■ ФРАГМЕНТ ДОКУМЕНТА ■
━━━━━━━━━━━━━━━━━━━━
Очевидно, что ответ на сформулированный выше вопрос зависит от того, каким образом интерпретируется изменчивый естественный язык. Если некто, например, Котарбинский решится употреблять слово “есть” только в одном значении, то вследствие этого он будет принимать только одну онтологическую категорию, или, говоря точнее, одно наиболее общее имя (наряду с возможными его синонимами)

* * *

Реизм Котарбинского удается сформулировать при помощи термина “наиболее общее имя” следующим образом: «каждое наиболее общее имя имеет тот же объем, что и имя “вещь”». Для однозначности этой формулировки обязательно следует добавить, в каком языке это имеет место. Если сказать, что это имеет место в каждом языке, допустимом как возможное уточнение естественного языка, то это утверждение будет, как кажется, ложным. Если же сказать, что это имеет место в языке Котарбинского, то содержащееся в этом тезисе утверждение, что не существует двух наиболее общих имен, которые не были бы равнообъемны, будет для этого языка верным. Отдельного рассмотрения требует утверждение, что это единственное наиболее общее имя является в языке Котарбинского равнообъемным с именем “вещь”. Это утверждение эквивалентно тому, что в языке Котарбинского значимо предложение “каждая и только вещь есть предмет”. Мы говорим, что в некотором языке какое-либо предложение значимо, если в этом языке действительны такие правила, касающиеся принятия предложений, что если кто-то, кто широко их использовал и неутомимо, а также последовательно в соответствии с ними поступал, а кроме этого в случае необходимости располагал достаточным опытным материалом, тот должен был бы принять это предложение. Следовательно, в языке Котарбинского предложение “каждая вещь есть предмет” несомненно значимо. Однако значимо ли в нем также предложение “каждый предмет есть вещь”? В языке Котарбинского обязательны правила онтологии Лесьневского, транспонированные в естественный язык, а кроме того, правила естественного языка. Таким образом, как одни, так и другие нам кажутся недостаточными для решительного ответа на вопрос: “каждый ли предмет есть вещь?”. Нам кажется, что единственным путем, ведущим к решению этого вопроса, является еще большее обогащение правил естественного языка. Это обогащение могло бы сделать обсуждаемый вопрос разрешимым либо a priori, либо эмпирическим путем. Во всяком случае обогащение правил, касающихся принятия предложений, связано с уточнением смысла предложений. Поэтому решение вопроса: “каждый ли предмет есть вещь?” опять же является делом того или иного уточнения значений выражений естественного языка.
━━━━━━━━━━━━━━━━━━━━
■ ЗАДАНИЕ ■
Выпишите из фрагмента о реизме Котарбинского отрывок от слов «Очевидно, что ответ» до слов «возможными его синонимами)» включительно.

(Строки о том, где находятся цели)
━━━━━━━━━━━━━━━━━━━━
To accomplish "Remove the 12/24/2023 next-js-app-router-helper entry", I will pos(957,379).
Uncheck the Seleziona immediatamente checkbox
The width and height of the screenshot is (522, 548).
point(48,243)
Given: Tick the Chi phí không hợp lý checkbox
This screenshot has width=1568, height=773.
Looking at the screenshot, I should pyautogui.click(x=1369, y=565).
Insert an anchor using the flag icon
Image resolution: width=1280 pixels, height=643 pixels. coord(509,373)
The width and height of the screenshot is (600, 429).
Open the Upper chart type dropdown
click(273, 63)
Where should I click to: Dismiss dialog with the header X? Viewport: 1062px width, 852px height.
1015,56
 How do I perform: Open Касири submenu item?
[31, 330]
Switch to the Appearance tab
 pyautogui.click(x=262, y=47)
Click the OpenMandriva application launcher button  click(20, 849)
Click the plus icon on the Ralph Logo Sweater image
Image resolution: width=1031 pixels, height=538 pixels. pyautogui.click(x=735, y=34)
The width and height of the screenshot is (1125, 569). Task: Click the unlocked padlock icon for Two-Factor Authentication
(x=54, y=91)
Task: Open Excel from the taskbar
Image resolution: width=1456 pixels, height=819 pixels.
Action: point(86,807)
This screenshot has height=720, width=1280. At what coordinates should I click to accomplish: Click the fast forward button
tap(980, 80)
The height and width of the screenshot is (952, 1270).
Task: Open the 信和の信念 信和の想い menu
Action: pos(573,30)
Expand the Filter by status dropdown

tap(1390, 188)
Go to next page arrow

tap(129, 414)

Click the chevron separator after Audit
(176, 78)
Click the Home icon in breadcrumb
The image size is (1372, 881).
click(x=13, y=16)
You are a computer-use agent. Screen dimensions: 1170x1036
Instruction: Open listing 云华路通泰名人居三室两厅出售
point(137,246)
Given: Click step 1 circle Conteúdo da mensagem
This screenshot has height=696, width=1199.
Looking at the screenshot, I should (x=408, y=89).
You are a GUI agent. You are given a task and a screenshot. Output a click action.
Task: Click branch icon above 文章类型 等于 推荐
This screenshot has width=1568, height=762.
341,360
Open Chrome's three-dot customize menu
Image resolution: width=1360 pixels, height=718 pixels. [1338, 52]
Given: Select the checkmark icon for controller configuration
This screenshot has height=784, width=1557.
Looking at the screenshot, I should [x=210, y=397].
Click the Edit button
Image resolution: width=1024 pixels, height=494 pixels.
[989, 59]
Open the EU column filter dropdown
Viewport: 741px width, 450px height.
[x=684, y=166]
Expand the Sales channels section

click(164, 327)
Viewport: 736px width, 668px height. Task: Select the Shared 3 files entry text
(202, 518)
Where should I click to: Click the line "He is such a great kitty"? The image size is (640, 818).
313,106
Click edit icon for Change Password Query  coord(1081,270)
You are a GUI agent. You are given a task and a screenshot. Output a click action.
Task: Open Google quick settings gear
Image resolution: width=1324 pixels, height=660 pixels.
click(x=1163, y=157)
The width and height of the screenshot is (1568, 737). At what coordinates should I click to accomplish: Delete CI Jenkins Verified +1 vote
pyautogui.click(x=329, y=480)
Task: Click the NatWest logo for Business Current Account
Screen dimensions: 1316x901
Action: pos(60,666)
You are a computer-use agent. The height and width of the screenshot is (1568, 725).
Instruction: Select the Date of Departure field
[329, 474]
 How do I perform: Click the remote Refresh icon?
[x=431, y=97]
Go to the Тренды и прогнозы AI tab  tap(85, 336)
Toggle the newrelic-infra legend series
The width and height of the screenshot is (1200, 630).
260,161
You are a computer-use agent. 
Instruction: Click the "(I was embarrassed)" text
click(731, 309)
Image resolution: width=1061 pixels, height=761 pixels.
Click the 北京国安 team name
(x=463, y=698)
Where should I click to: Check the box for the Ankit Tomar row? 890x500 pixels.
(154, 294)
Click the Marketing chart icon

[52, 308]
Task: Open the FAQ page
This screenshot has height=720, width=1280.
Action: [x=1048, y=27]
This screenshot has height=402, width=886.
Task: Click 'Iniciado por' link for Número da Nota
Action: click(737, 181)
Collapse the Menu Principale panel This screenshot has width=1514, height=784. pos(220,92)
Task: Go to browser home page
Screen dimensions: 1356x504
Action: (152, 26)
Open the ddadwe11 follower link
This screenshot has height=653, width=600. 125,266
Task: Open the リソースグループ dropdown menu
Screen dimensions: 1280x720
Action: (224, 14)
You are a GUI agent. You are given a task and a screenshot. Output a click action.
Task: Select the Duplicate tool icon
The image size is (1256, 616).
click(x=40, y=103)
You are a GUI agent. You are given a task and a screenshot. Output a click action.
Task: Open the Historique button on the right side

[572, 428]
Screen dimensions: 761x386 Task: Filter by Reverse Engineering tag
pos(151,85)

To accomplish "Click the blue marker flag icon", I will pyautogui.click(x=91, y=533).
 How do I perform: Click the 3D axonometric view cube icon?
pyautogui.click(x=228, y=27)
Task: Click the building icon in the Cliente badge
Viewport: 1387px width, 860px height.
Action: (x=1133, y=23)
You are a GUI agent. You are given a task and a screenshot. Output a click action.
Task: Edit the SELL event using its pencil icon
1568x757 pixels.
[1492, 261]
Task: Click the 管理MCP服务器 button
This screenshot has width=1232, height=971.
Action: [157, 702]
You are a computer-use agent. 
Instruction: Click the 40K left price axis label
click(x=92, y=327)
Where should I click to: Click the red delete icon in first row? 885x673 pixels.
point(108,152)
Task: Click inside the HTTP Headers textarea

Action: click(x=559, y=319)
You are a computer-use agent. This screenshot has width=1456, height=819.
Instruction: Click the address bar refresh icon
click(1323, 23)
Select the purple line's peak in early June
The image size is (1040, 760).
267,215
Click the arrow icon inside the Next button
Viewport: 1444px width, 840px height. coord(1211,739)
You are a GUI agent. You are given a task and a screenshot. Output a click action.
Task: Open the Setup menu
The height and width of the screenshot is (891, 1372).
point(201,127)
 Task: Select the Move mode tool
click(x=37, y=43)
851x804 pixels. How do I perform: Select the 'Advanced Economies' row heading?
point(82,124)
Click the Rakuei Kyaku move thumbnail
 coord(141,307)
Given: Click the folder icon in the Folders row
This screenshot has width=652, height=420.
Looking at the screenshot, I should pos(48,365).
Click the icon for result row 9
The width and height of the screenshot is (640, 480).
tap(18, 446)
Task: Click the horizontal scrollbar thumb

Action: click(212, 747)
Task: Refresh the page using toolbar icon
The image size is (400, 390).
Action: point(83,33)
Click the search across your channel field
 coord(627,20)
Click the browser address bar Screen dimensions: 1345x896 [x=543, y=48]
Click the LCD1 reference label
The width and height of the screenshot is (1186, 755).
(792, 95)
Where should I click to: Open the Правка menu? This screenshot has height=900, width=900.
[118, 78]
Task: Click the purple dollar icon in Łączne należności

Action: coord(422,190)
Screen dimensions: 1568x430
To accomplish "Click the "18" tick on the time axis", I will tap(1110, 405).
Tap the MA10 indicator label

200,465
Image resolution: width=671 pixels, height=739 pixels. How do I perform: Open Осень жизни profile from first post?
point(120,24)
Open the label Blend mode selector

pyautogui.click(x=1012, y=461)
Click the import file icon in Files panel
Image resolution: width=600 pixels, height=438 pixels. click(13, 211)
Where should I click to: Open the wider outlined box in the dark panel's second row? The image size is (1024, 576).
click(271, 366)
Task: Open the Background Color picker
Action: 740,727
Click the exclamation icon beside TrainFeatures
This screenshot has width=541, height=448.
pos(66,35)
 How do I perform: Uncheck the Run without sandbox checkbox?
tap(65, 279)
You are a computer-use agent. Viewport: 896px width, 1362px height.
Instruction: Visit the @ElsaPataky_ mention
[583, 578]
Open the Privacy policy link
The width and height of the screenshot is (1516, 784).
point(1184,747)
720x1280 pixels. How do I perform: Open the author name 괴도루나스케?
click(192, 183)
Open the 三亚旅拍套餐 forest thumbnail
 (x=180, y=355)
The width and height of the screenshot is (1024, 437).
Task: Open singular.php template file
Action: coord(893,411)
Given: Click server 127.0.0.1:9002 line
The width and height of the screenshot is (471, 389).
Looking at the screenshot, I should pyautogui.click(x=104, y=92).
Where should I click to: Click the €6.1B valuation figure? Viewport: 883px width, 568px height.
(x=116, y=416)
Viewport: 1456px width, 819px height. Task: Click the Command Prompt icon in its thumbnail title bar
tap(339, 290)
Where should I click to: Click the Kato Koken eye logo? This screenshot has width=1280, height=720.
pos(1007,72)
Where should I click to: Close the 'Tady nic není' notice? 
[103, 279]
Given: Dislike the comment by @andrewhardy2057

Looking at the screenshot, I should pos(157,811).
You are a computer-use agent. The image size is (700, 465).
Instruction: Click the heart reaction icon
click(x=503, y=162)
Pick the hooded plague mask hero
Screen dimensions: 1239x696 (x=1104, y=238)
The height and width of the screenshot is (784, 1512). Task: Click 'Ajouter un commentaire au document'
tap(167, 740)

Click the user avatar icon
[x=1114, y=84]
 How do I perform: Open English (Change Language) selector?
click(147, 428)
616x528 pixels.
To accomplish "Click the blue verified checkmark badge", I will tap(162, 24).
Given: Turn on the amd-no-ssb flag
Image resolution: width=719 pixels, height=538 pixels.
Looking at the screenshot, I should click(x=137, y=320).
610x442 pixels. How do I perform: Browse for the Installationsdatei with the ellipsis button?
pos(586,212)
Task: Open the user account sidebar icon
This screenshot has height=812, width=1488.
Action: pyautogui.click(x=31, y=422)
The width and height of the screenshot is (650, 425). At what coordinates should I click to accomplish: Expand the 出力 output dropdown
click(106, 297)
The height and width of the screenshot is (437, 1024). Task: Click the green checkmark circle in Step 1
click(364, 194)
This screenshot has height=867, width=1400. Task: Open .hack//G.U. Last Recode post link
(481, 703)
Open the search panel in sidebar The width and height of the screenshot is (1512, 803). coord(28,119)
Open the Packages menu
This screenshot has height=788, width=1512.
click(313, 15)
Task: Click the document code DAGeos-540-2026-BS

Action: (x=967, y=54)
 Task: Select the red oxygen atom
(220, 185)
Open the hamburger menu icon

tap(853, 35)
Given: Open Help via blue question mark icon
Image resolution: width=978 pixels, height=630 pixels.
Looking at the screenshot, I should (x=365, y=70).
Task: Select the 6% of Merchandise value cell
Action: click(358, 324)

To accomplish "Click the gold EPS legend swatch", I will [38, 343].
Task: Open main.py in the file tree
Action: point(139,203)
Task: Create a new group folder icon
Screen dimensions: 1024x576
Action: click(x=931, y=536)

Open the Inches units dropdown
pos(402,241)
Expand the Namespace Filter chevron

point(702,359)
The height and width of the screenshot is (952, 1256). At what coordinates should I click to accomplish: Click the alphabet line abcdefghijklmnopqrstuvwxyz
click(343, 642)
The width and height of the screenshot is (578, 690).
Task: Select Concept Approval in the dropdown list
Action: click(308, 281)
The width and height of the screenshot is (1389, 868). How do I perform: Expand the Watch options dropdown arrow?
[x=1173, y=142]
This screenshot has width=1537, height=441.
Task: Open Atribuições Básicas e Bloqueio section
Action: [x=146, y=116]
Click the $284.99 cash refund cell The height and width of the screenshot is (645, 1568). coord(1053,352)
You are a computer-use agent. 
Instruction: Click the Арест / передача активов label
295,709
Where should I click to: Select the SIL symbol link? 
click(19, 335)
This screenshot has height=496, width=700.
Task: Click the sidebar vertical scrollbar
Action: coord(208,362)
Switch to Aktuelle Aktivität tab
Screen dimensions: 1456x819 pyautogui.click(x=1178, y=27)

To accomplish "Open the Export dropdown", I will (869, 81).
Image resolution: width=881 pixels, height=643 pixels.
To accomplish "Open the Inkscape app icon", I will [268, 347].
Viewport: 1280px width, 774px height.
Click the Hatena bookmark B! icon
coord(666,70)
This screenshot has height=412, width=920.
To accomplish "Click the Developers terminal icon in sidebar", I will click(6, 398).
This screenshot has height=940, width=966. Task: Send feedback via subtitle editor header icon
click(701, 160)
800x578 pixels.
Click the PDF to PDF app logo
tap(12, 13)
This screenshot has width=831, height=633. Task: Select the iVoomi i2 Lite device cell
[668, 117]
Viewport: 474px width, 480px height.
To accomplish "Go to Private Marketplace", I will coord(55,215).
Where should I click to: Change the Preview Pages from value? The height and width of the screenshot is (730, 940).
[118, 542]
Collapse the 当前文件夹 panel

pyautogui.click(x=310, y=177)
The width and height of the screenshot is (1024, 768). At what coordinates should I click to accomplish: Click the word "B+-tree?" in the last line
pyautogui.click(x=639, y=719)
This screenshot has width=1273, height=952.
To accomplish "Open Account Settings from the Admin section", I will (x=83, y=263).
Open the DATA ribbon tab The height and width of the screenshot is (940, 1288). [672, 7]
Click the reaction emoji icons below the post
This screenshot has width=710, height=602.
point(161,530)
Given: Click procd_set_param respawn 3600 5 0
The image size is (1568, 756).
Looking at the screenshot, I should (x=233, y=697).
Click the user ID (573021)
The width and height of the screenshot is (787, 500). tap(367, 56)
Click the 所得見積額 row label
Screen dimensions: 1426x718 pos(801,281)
━━━━━━━━━━━━━━━━━━━━
■ ВЫПОЛНЕННОЕ ЗАДАНИЕ ■
Очевидно, что ответ на сформулированный выше вопрос зависит от того, каким образом интерпретируется изменчивый естественный язык. Если некто, например, Котарбинский решится употреблять слово “есть” только в одном значении, то вследствие этого он будет принимать только одну онтологическую категорию, или, говоря точнее, одно наиболее общее имя (наряду с возможными его синонимами)